Our implicit assumptions are of great significance because they shape our expectation of what is usual and normal. Moreover, they can be remarkably resistant to an objective reality that is virtually the contrary to that in the underlying assumption, as is seen in the case of PPE designed for British healthcare workers. In Hans Rosling’s final book Factfulness, he noted that many of our implicit assumptions about society appear to be stuck in the 1970s and don’t reflect current realities.

 

Do your part to fix gender inequality

Given that the assumption of male as standard is both prevalent and unconscious, if you’re not actively working to rule out this assumption then you’re likely to be perpetrating and perpetuating it. As a business school professor, educator or presenter there are at least three easy steps you can take to prevent yourself from communicating this ‘male as protagonist’ or ‘male as standard’ perspective.

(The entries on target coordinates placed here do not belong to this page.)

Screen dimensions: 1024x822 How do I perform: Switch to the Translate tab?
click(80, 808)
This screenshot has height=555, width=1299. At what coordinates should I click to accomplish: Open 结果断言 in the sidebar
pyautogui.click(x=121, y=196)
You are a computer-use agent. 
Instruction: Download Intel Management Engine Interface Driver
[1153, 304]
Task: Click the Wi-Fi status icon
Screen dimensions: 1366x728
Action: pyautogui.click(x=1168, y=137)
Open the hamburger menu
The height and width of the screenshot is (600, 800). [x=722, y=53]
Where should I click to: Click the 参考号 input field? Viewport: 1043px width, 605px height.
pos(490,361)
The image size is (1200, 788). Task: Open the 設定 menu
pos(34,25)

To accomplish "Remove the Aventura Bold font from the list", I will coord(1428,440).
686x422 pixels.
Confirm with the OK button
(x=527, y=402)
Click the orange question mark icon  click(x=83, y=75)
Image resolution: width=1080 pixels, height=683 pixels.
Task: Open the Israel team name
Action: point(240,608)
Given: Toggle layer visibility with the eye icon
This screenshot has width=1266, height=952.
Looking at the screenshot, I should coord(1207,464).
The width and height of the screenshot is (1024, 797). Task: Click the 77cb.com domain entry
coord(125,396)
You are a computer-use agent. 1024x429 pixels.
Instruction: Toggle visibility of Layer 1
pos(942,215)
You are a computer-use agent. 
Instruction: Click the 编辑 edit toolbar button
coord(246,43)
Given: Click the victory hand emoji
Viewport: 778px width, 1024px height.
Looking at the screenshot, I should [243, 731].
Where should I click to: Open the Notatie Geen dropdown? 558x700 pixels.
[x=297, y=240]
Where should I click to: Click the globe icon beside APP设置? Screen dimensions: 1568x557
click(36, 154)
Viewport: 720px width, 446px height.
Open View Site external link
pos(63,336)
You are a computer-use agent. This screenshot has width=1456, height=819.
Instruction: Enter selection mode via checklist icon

  1. Review your teaching material to check for equal representation of gender in the images, cases and examples you use
  2. Having determined, for example, that you have an equal number of pictures of professional men and women in your slide deck, now review those images for differences in roles. For example, do your images portray women as students or participants, while all professors or team leaders are represented by men?
  3. If you use humour in your classes, review the choices you make. Do your jokes contain the commonly found format of ‘a doctor and his wife’?

 

In summary, our predisposition to view men as the normative and women as the deviation is not just a distorted view of the world, it’s actively putting women’s lives at risk in daily activities from driving a car to executing their professional roles. The average healthcare worker at the forefront of this crisis is a woman—and statistically, those most likely to be admitted to hospital are men.

 

 

References

Banaji, M. R., & Greenwald, A. G. (2016). Blindspot: Hidden biases of good people. Bantam.

 

Boniol, M., McIsaac, M., Xu, L., Wuliji, T., Diallo, K., & Campbell, J. (2019). Gender equity in the health workforce: analysis of 104 countries (No. WHO/HIS/HWF/Gender/WP1/2019.1). World Health Organization.

 

Geena Davis Inclusion Quotient (n.d.) The Reel Truth: Women Aren’t Seen or Heard. Retrieved from: https://seejane.org/research-informs-empowers/data/#C

Health and Safety Magazine (1st June 2017). UK study shows less than one-third of women workers have properly fitting PPE. Retrieved from: https://www.safetyandhealthmagazine.com/articles/15757-uk-study-shows-less-than-one-third-of-women-workers-have-properly-fitting-ppe

 

Linder, A., & Svensson, M. (2019). Road Safety: The average male as a norm in occupant crash safety assessment. Interdisciplinary Science Reviews, 44 (2), 140–153.

 

Wilkinson C, Bebb O, Dondo TB, et al. (2019). Sex differences in quality indicator attainment for myocardial infarction: a nationwide cohort study. Heart 105: 516-523.